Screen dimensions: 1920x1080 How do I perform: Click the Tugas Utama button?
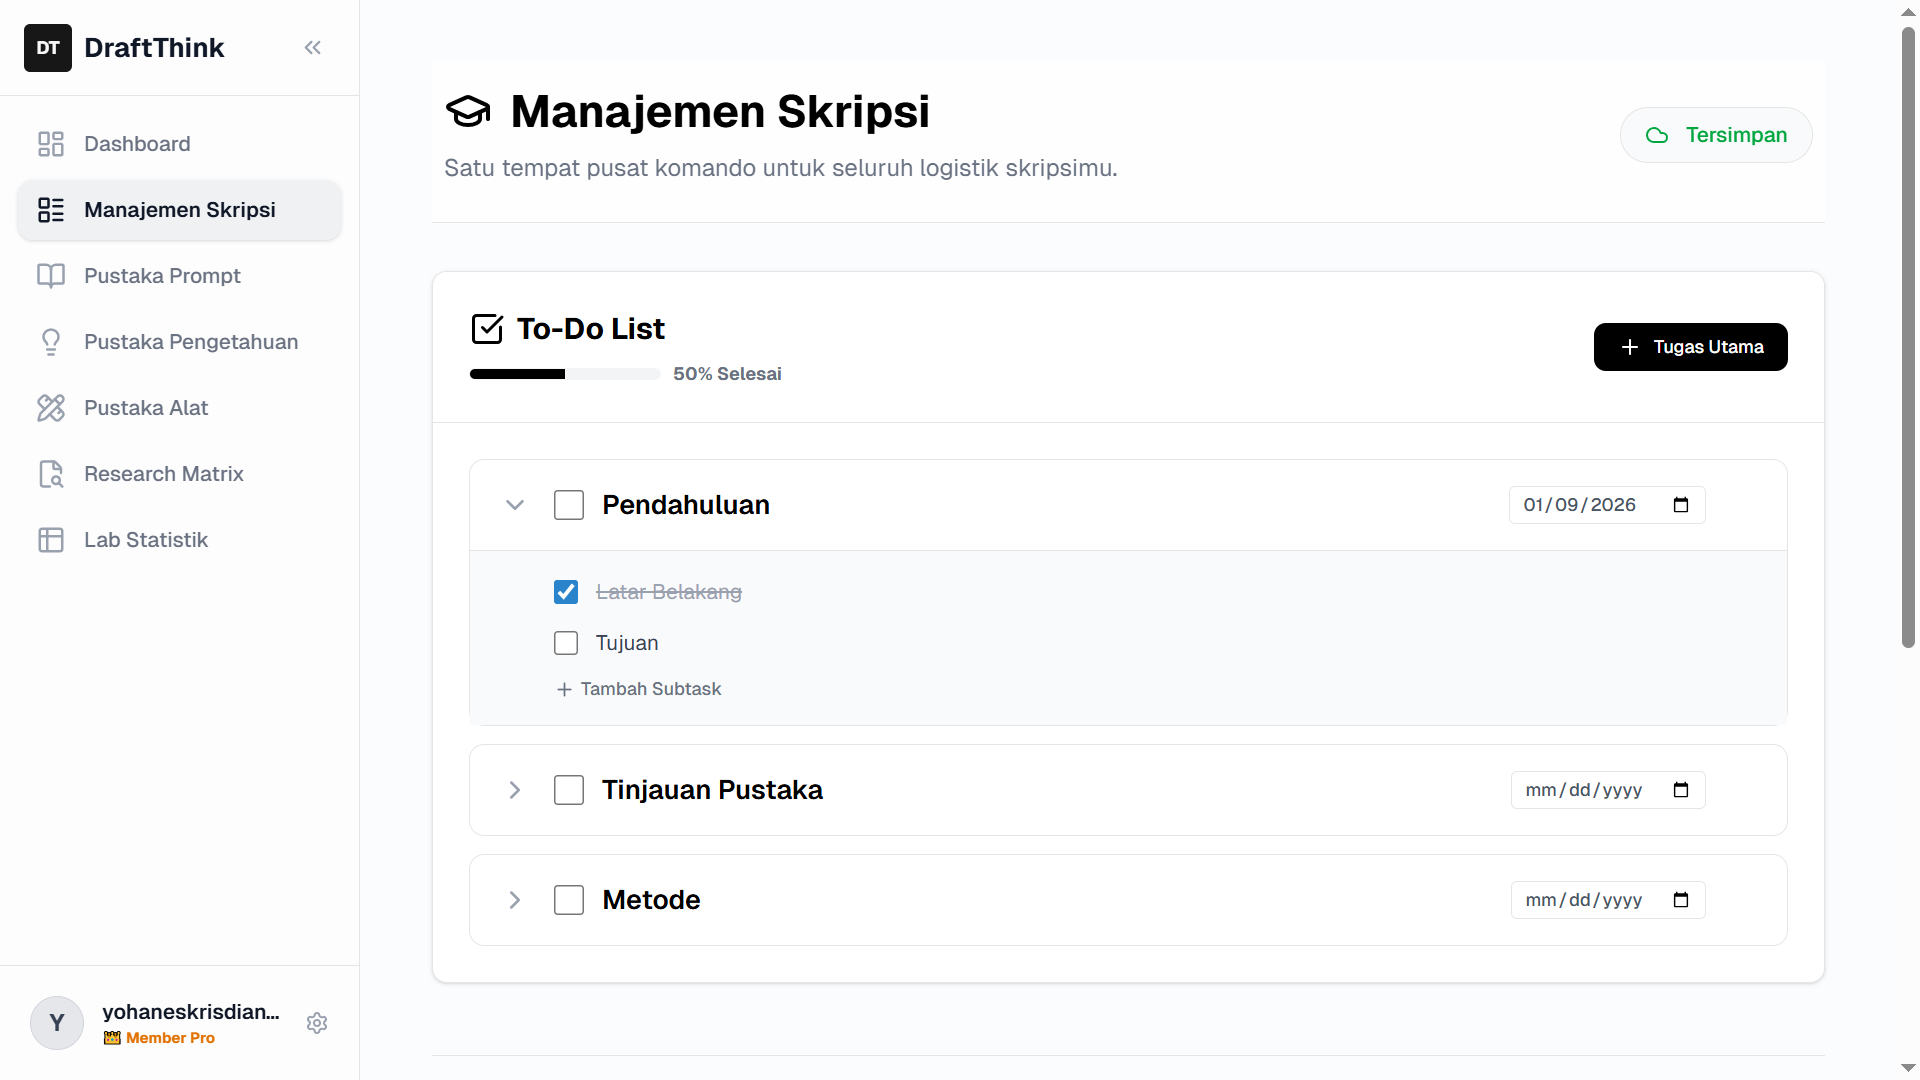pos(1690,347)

...

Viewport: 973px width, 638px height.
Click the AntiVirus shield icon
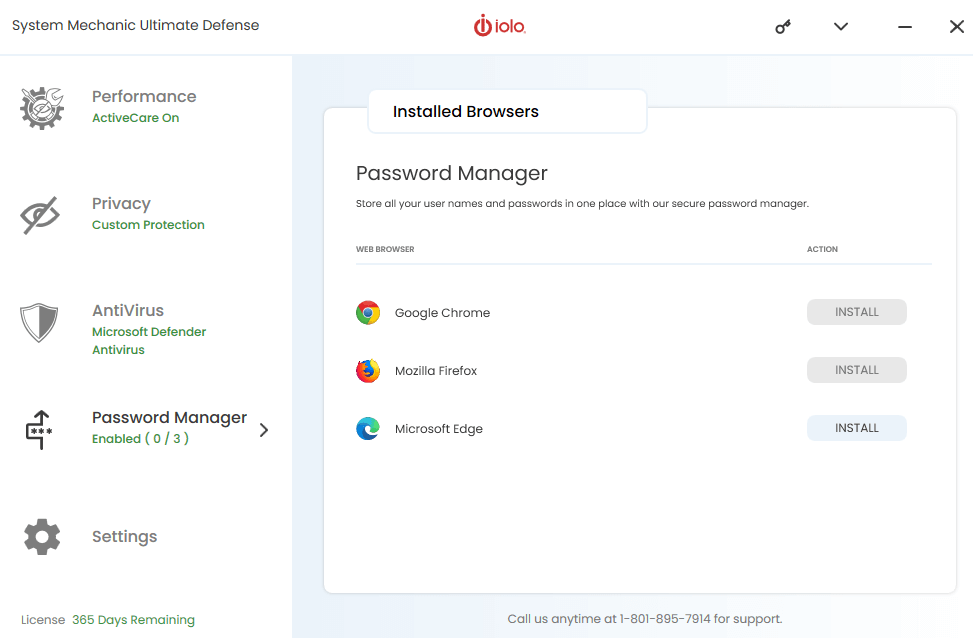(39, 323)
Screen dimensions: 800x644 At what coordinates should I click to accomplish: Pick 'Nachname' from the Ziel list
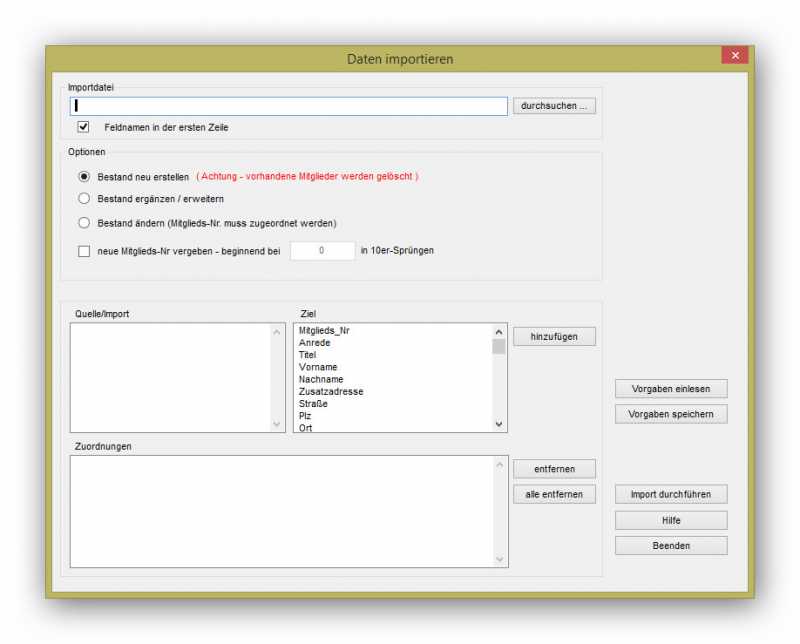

---

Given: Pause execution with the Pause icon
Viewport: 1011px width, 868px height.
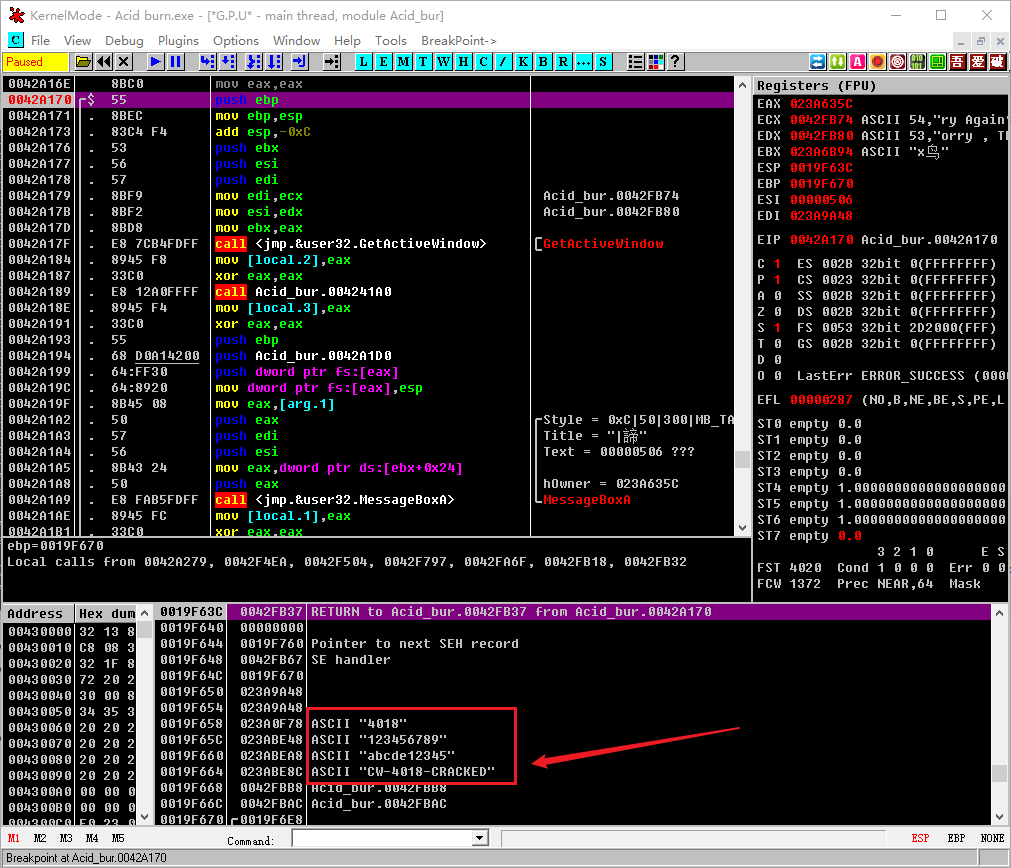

> Description of the task
All the lines that hold the word "height" must appear in the answer, copied from the records.

> Written response
Viewport: 973px width, 638px height.
Viewport: 1011px width, 868px height.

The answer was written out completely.